Although I guess it's not totally explicit, I've interpretted that as saying
that conflicting TLB entries can only arise for the IA range for which the
contiguous bits have been modified in the translation tables.
Given we are only fiddling with the contiguous bits for user space mappings in
this way, that's why I'm asserting we will only get a conflict abort for user
space mappings... assuming the absence of kernel bugs, anyway...
>
> But we don't know for sure what caused this conflict by the time we
> arrive in the handler. It could equally be because we have a glaring
> bug somewhere on the kernel side, even if you are *now* only concerned
> with userspace.
OK I see what you are saying; previously a conflict abort would have led to
calling do_bad(), which returns 1, which causes do_mem_abort() to either kill
the kernel or the process depending on the origin of the abort. (although if it
came from kernel due to bug, we're just hoping that the conflict doesn't affect
the path through the handler). With this change, we always assume we can fix it
with the TLBI.
How about this change to ensure we still die for issues originating from the kernel?
if (!user_mode(regs) || !system_supports_bbml2())

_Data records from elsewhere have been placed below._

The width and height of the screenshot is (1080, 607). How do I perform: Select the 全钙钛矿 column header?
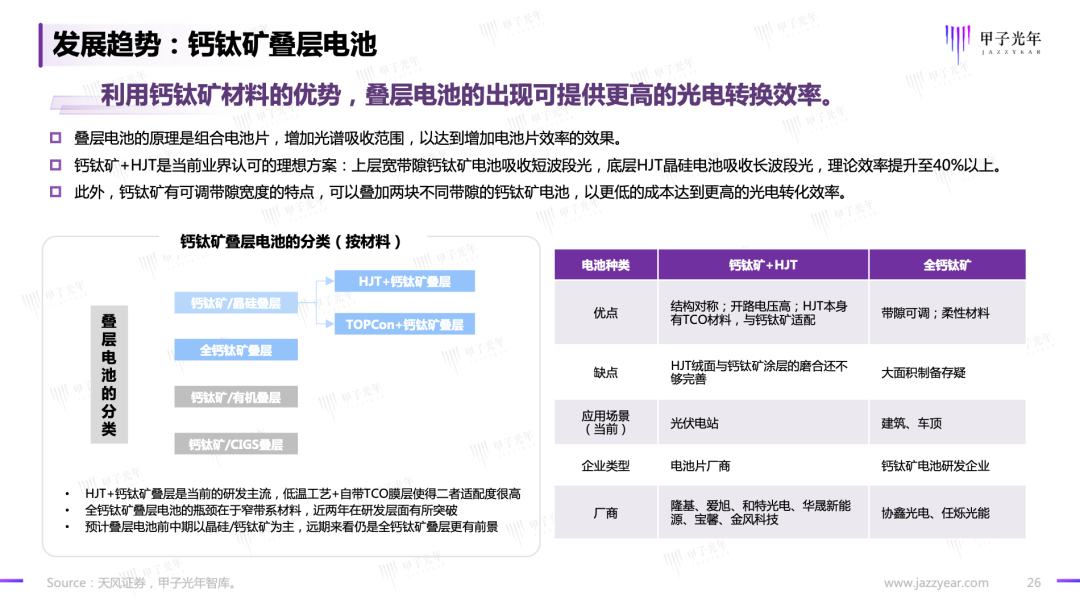946,265
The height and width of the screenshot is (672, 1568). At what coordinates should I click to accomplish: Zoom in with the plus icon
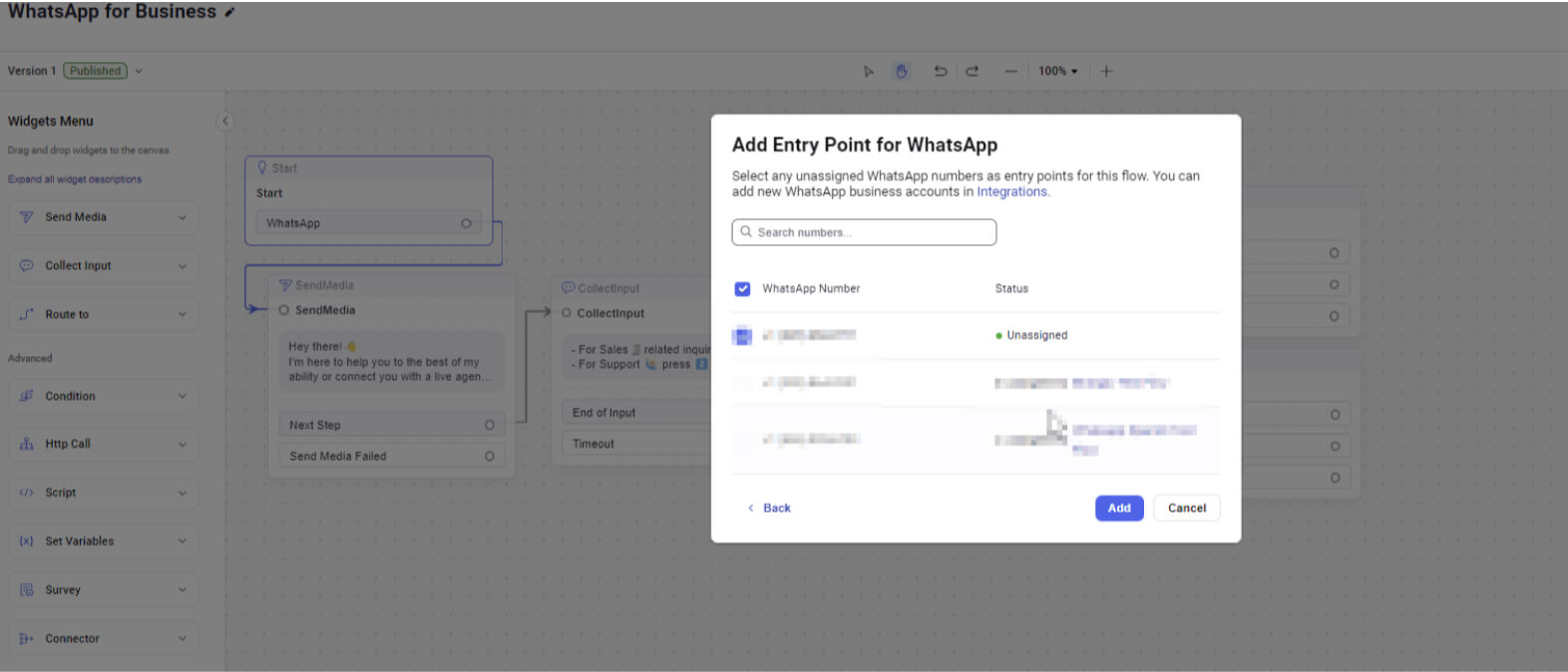coord(1106,71)
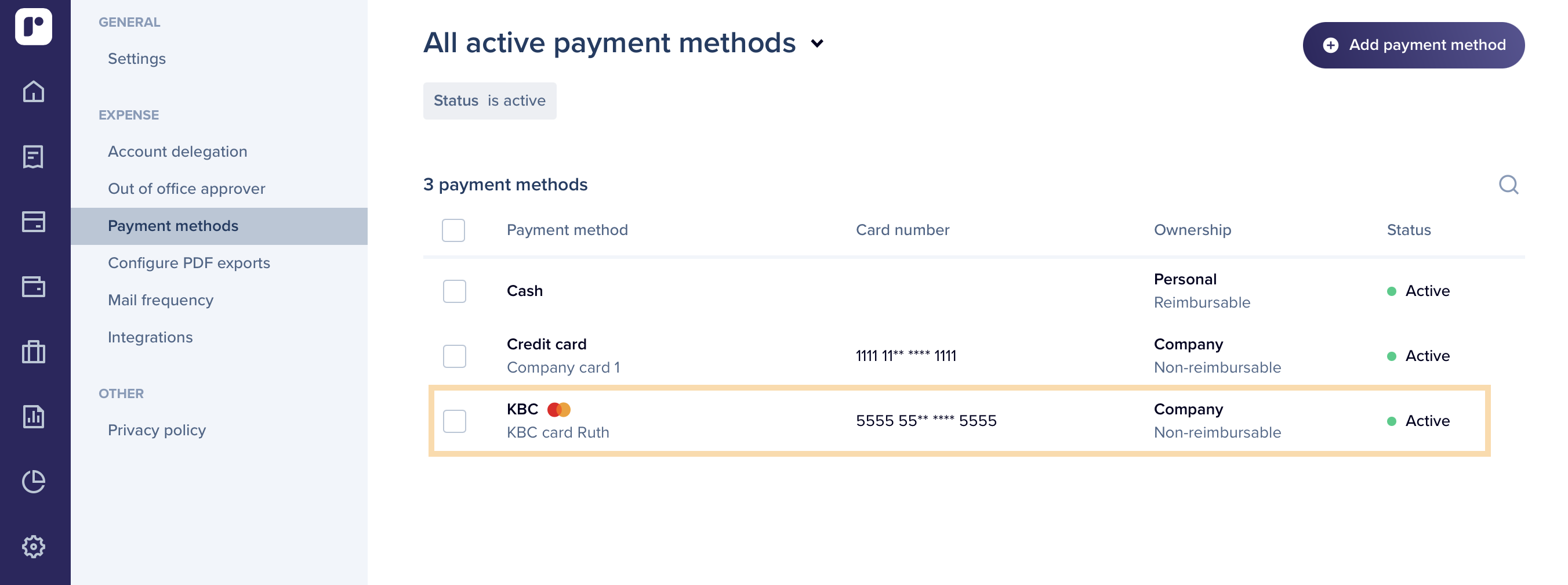Open the home icon in sidebar
Image resolution: width=1568 pixels, height=585 pixels.
pyautogui.click(x=34, y=92)
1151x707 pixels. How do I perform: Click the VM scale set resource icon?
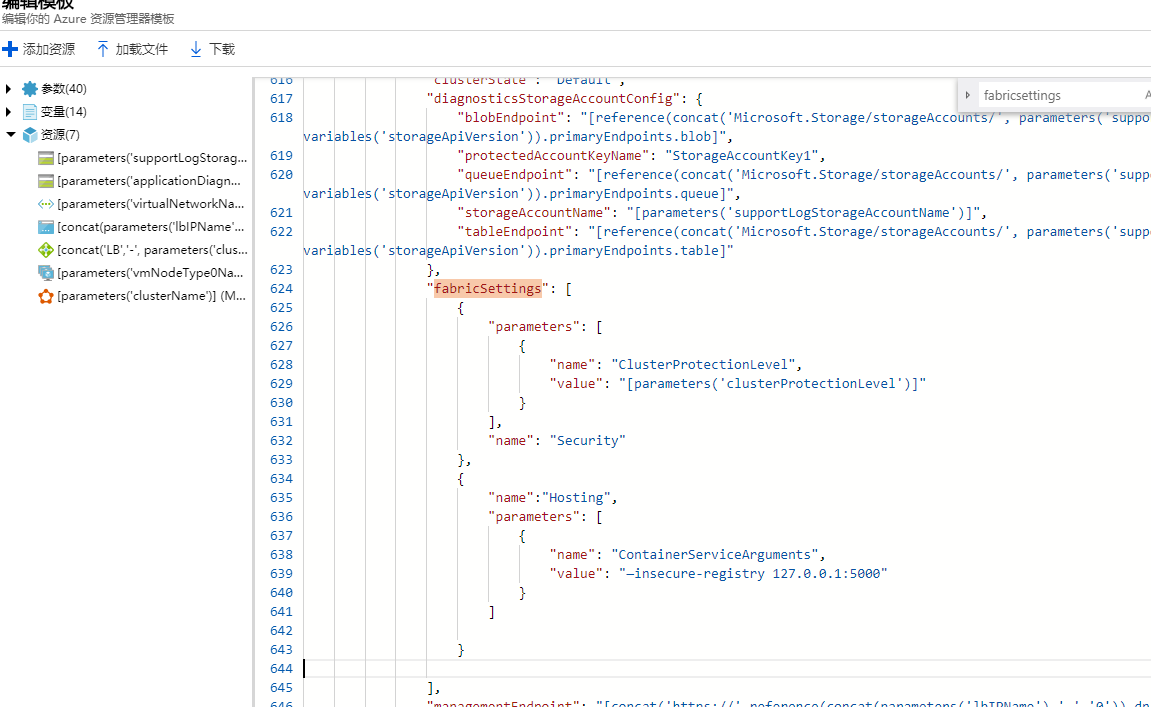[x=46, y=273]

return do_bad(far, esr, regs);
>
> If anything, this should absolutely check for FAR_EL1 and assert that
> this is indeed caused by such change.
I'm not really sure how we would check this reliably? Without patch 5, the
problem is somewhat constrained; we could have as many changes in flight as
there are CPUs so we could keep a list of all the {mm_struct, VA-range} that are
being modified. But if patch 5 is confirmed to be architecturally sound, then
there is no "terminating tlbi" so there is no bound on the set of {mm_struct,
VA-range}'s that could legitimately cause a conflict abort.
Thanks,
Ryan
>
> Thanks,
>
> M.
>